SUPPLIED RECORDS:
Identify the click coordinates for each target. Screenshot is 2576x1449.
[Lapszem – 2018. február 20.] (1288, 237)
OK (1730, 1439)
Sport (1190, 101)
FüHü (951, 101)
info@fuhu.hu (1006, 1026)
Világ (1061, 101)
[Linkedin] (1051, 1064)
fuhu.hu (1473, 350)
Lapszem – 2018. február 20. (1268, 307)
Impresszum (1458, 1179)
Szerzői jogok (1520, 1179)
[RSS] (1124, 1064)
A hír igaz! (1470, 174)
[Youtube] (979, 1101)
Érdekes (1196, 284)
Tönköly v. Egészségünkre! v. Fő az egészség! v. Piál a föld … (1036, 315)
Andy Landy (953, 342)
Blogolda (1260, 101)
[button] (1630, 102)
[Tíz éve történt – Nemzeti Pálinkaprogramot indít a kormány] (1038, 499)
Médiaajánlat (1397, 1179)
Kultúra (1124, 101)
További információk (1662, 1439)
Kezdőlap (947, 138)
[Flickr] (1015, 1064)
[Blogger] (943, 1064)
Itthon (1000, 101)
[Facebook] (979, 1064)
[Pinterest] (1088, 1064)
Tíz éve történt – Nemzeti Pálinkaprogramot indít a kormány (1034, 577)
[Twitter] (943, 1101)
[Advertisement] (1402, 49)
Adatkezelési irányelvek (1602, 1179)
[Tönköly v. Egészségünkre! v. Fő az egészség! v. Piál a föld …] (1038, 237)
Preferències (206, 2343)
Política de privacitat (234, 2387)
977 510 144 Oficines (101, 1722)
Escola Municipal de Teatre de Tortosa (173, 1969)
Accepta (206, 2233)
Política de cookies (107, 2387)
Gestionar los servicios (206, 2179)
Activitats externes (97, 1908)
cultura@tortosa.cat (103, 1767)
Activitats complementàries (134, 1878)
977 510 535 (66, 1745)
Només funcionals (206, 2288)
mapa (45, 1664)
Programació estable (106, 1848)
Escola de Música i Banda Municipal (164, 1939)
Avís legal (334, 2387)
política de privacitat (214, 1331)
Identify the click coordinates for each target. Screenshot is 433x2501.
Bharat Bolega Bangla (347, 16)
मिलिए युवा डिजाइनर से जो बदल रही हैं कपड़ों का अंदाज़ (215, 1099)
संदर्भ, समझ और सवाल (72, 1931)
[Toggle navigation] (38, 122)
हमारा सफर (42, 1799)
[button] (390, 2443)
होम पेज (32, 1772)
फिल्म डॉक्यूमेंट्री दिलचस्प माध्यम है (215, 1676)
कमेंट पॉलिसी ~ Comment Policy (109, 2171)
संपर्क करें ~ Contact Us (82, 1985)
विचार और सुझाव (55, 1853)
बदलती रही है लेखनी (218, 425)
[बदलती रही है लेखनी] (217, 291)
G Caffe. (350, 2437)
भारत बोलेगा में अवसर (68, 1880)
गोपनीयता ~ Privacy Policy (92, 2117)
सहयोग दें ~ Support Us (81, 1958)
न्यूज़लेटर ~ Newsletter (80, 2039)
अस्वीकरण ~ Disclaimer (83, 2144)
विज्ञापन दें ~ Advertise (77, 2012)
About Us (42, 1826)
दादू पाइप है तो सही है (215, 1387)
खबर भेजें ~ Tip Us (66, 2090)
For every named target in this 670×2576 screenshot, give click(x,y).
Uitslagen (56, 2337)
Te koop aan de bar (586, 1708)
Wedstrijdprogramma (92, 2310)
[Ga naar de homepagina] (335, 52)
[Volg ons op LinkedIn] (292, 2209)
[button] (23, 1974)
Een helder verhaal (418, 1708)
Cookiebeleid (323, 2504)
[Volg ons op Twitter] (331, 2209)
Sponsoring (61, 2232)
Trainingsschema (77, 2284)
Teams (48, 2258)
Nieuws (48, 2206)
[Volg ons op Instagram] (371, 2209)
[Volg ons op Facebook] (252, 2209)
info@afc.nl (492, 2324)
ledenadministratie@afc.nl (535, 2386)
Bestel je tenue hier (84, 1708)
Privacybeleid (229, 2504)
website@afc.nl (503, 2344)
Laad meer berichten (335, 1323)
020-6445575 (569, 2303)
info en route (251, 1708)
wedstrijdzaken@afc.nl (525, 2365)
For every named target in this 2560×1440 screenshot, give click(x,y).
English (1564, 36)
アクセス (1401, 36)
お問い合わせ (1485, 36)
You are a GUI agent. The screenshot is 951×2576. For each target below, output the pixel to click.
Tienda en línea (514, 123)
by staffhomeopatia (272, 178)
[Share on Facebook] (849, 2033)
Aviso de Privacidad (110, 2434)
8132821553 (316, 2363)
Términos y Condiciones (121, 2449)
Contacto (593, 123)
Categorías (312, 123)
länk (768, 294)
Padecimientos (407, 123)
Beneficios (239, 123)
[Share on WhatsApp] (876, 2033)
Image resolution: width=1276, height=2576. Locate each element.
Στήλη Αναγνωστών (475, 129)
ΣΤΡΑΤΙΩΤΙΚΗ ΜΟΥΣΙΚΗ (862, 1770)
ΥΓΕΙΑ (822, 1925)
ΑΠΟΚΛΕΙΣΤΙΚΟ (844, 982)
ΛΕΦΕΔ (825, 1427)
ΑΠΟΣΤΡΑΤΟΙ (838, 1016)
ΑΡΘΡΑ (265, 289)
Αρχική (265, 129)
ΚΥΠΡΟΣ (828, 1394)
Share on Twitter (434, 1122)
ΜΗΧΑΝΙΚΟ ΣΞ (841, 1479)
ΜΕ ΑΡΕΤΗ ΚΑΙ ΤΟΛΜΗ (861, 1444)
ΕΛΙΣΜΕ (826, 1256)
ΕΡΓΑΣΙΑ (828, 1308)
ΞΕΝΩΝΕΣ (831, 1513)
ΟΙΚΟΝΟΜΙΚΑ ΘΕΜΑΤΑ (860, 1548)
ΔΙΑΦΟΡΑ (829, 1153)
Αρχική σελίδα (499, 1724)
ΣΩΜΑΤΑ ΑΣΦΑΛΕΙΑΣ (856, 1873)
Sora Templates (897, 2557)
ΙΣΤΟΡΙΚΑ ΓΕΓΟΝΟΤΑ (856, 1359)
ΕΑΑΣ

YOUR INSTRUCTIONS: Return every line from the one holding "お問い合わせ (1485, 36)" through the end of the data, exactly as it appears, with both ends kept and nothing else.

TASK SOLUTION:
お問い合わせ (1485, 36)
You are a GUI agent. The screenshot is 951×2576. For each target below, output the pixel to click.
Tienda en línea (514, 123)
by staffhomeopatia (272, 178)
[Share on Facebook] (849, 2033)
Aviso de Privacidad (110, 2434)
8132821553 (316, 2363)
Términos y Condiciones (121, 2449)
Contacto (593, 123)
Categorías (312, 123)
länk (768, 294)
Padecimientos (407, 123)
Beneficios (239, 123)
[Share on WhatsApp] (876, 2033)
Image resolution: width=1276, height=2576. Locate each element.
Στήλη Αναγνωστών (475, 129)
ΣΤΡΑΤΙΩΤΙΚΗ ΜΟΥΣΙΚΗ (862, 1770)
ΥΓΕΙΑ (822, 1925)
ΑΠΟΚΛΕΙΣΤΙΚΟ (844, 982)
ΛΕΦΕΔ (825, 1427)
ΑΠΟΣΤΡΑΤΟΙ (838, 1016)
ΑΡΘΡΑ (265, 289)
Αρχική (265, 129)
ΚΥΠΡΟΣ (828, 1394)
Share on Twitter (434, 1122)
ΜΗΧΑΝΙΚΟ ΣΞ (841, 1479)
ΜΕ ΑΡΕΤΗ ΚΑΙ ΤΟΛΜΗ (861, 1444)
ΕΛΙΣΜΕ (826, 1256)
ΕΡΓΑΣΙΑ (828, 1308)
ΞΕΝΩΝΕΣ (831, 1513)
ΟΙΚΟΝΟΜΙΚΑ ΘΕΜΑΤΑ (860, 1548)
ΔΙΑΦΟΡΑ (829, 1153)
Αρχική σελίδα (499, 1724)
ΣΩΜΑΤΑ ΑΣΦΑΛΕΙΑΣ (856, 1873)
Sora Templates (897, 2557)
ΙΣΤΟΡΙΚΑ ΓΕΓΟΝΟΤΑ (856, 1359)
ΕΑΑΣ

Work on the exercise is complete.